Nor did it matter that Marie Rose slept in the nursery. Whether they were separated by a floor or a continent, she felt Marie Rose's needs as she felt her own. The bond was so strong, so true, it could never be broken.

Madame Josephine may win battles, but Abigail knew she herself had won the war. She had Lucian and Marie Rose.

There were candles glowing in the nursery. Claudine, the nursemaid, didn't trust the gaslight. She already held Marie Rose and was trying to quiet her with a sugar tit, but the baby's fists were shaking, little balls of rage.

"Such a temper she has." Abigail set the candle down and was laughing as she crossed the room, her arms already outstretched.

"Knows what she wants, and when she wants it." Claudine, a pretty Cajun with sleepy dark eyes, gave the baby a quick cuddle, then passed her off. "She hardly made a fuss yet. Don't know how you hear her way off downstairs."

"I hear her in my heart. There now, bibi. Maman's here."

"Diaper's wet."

"I'll change her." Abigail rubbed her cheek on the baby's and smiled. Claudine was a friend-a battle won. Having her established in the nursery, in the household, gave Abigail comfort and the companionship none of Lucian's family would offer her.

"Go on back to bed. Once she's nursed, she'll sleep till morning."

"Good as gold, she is." Claudine brushed fingertips over Marie Rose's curly hair. "If you don't need me, maybe I'll take a walk down to the river. Jasper, he's gonna be there." Her dark eyes lit. "I told him maybe, if I can get away, I come down around midnight."

"You oughta make that boy marry you, chhre."

"Oh, I'm gonna. Maybe I run down for an hour or two, if you don't mind, Abby."

"I don't mind, but you be careful you don't catch nothing more than some crawfish. Anything more," she corrected as she prepared to change Marie Rose's soiled linen.

"Don't you worry. I'll be back before two." She started out through the connecting door and glanced back. "Abby? You ever think, when we were kids, that you'd be mistress of this house one day?"

"I'm not mistress here." She tickled the baby's toes and had Marie Rose gurgling. "And the one who is'll probably live to a hundred and ten off of spite just to make sure I never am."

"If anybody could, it'd be that one. But you will be, one day. You fell into the luck, Abby, and it looks real fine on you."

Alone with the baby, Abby tickled and cooed. She powdered and smoothed, then tidily fastened the fresh diaper. When Marie Rose was tucked into a fresh gown and swaddled, Abby settled in the rocker, bared her breast for that tiny, hungry mouth. Those first greedy tugs, the answering pull in her womb, made her sigh. Yes, she'd fallen into the luck. Because Lucian Manet, the heir of Manet Hall, the shining knight of every fairy tale, had looked at her. And loved.

She bent her head to watch the baby nurse. Marie Rose's eyes were wide open, fixed on her mother's face. A tiny crease of concentration formed between her eyebrows.

Oh, she had such hope those eyes would stay blue, like Lucian's. The baby's hair was dark like her own. Dark and curling, but her skin was milk white-again like her papa's rather than the deeper tone, the dusky gold of her Cajun mama's.
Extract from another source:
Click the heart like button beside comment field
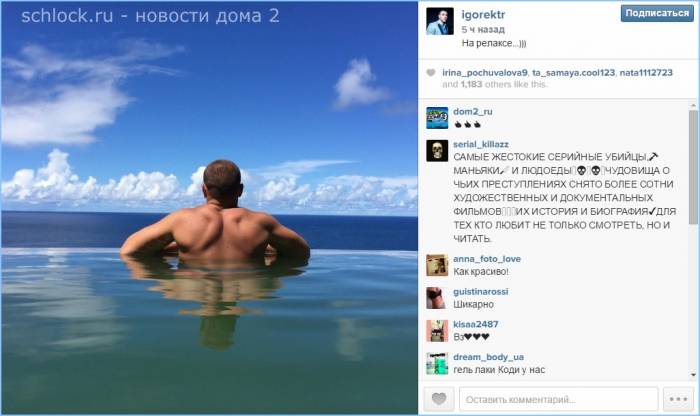700x416 pixels. click(x=438, y=399)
She would have the best of both of them, Abby thought. She would have the best of everything.

It wasn't only the money, the grand house, the social position, though she wanted that for her children now that she had tasted it herself. It was the acceptance, the learning, the knowing you belonged in such a place. Her daughter, and all the children who came after, would read and write, would speak proper English, proper French, in fine voices.

No one would ever look down on them.

"You'll be a lady," Abigail murmured, stroking the baby's cheek as Marie Rose's hand kneaded her breast as if to hurry the milk along. "An educated lady with your papa's sweet heart and your mama's good sense. Papa'll be home tomorrow. It's the very last day of a whole century, and you have your whole life to live in it."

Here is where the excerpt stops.